Extract »
····················
Regaining control over Hong Kong has been crucial in assisting in developing this. Hong Kong being an integral part of the global banking system built by Britain and the US. China has enabled alternative trade payments with Iran and Russia to enable them to bypass the US/SWIFT sanctions imposed upon them- demonstrating that capacity to others who might be interested. Chinas ability to now supply almost all of the manufactured product lines required for a modern economy assists in this.
With Russia and Iran now settling their oil and gas trade outside of the SWIFT/USD hegemony others are also showing interest. The Saudis and others have recently joined BRICS and mBridge. More recently BIS abandoned its patronage of mBridge because it had reached a point where it could be used to breach SWIFT sanctions. With Iran, Saudi Arabia and UAE as members, Brics countries produce about 44% of the world's crude oil.
How exactly China enables trade payments for Russia and Iran is unclear- but we know is it is not directly via SWIFT and probably denominated in Yuan. Like the shipments themselves which are done mostly using 3rd tier tankers and small non state independent Chinese oil traders called teapot refiners, the payments appear to be made via a shadow banking network. One outside of US/SWIFT control and jurisdiction. Demonstrating such a capacity appears to have attracted the interest of the Saudis whose secret preferential access to USTs over 50 years ago formed the basis of the petrodollar. Trumps tariffs alienate traditional allies of the US, like Europe, Japan and others and the trust in and reliance on the USD is weakened. This advances the use of the Euro and the potential for Chinas mBridge and other mechanisms to be used instead of USD.
Europe was long reluctant to sanction Iran but could be relied upon to support the US sanctions in the end. That unity of western powers is now much reduced.
There is an opening for China to rapidly advance its long held ambitions to launch an alternative or alternatives to the USD/SWIFT hegemony. They could more probably now involve links with the Euro, Yen and other major economies.
····················
Supplied material »

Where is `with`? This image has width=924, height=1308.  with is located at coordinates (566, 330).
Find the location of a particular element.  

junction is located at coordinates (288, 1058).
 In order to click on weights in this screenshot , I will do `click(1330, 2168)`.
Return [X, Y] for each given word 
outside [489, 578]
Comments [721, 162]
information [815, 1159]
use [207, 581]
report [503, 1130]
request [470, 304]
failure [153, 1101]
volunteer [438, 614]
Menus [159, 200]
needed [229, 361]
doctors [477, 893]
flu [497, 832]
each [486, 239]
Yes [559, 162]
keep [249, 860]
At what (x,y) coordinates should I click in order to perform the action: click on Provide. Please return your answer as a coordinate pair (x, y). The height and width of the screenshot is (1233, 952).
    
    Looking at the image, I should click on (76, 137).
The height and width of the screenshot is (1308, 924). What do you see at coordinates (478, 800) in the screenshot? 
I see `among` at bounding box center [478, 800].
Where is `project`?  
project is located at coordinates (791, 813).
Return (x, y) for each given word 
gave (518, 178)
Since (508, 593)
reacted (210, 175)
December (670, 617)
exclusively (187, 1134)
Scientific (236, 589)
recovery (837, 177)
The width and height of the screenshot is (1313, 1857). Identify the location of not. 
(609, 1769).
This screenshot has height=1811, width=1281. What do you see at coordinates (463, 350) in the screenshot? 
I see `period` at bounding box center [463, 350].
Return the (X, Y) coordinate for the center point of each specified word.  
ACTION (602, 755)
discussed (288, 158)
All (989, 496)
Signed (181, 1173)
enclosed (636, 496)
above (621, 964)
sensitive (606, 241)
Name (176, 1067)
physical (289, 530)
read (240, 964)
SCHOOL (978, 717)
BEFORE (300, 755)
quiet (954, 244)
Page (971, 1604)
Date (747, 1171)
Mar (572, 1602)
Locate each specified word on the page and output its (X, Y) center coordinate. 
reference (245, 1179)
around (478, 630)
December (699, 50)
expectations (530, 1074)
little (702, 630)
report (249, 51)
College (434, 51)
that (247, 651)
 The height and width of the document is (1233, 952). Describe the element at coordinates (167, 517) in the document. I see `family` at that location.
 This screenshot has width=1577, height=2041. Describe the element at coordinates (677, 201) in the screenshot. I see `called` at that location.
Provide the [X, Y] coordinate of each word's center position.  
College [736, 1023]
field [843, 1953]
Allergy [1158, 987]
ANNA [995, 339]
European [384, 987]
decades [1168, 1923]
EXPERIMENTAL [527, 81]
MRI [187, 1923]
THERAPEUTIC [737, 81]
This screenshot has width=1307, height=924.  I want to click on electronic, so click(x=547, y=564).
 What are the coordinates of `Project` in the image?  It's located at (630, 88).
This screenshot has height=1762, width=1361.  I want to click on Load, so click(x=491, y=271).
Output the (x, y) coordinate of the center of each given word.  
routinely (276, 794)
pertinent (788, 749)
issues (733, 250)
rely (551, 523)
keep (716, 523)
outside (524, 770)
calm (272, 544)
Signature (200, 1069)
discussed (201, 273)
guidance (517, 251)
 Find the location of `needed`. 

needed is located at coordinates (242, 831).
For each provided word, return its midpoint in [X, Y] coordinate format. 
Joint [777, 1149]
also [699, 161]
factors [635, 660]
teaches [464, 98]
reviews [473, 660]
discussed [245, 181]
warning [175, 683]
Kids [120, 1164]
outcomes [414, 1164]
····················
Objectives »
1. In the piece on China and the USD/SWIFT system, what share of the world's crude oil do BRICS countries produce?
2. List every currency that the piece on China and the USD/SWIFT system names.
3. Extend the piece on China and the USD/SWIFT system by writing what comes next after its final paragraph.

Answers to the problems »
1. About 44%.

2. USD, Yuan, Euro, Yen

3.
Since the IMFs reserve currency board invited China to join its exclusive club post GFC, because of Chinas huge economic ballast and significance in the post GFC recovery, China has been an integral part of the traditional SWIFT/USD hegemony- but at the same time has been working to build alternatives.
China was and still is the only IMF reserve currency board member that is not monetarily and militarily subservient to the US.
Chinas CBDC appears to be crucial to its trade payments protocol ambitions- Jack Mas alipay posed a threat to Xis CBDC and Ma was swiftly sidelined. Now China is in a better position than ever before to match its trade mass leverage with trade payments infrastructure. mBridge is a protocol designed to enable trade payments between nations using their respective CBDCs. So it is a global monetary system protocol designed to succeed SWIFTs 1960s analogue technology. Ever since the Opium Wars where Britain positioned its banks in Hong Kong and enable predatory trade upon China, China has understood the strategic alignment of moinetary and military systems.
As China now builds most of the worlds merchant shipping it also builds most of the worlds military vessels...and it along side military expansion building the monetary protocols to align with and be supported by its military power projection. It took more than 100 years for China to assimilate and respond to western imperialism, but it has learned the lessons we imposed...and is now reverse engineering the mechanisms we employed- mercantilism, militarism and monetary hegemony.
USA and The West in its woke entitled spendthrift fiat debt funded indulgence has been caught vulnerable and now, in disunity.
Trumps tariffs, crude and short term fixes that they are, recognise the urgency of the challenge. They should enable the roll over of debt obligations expiring this year, but for how long? The market will speak its judgement.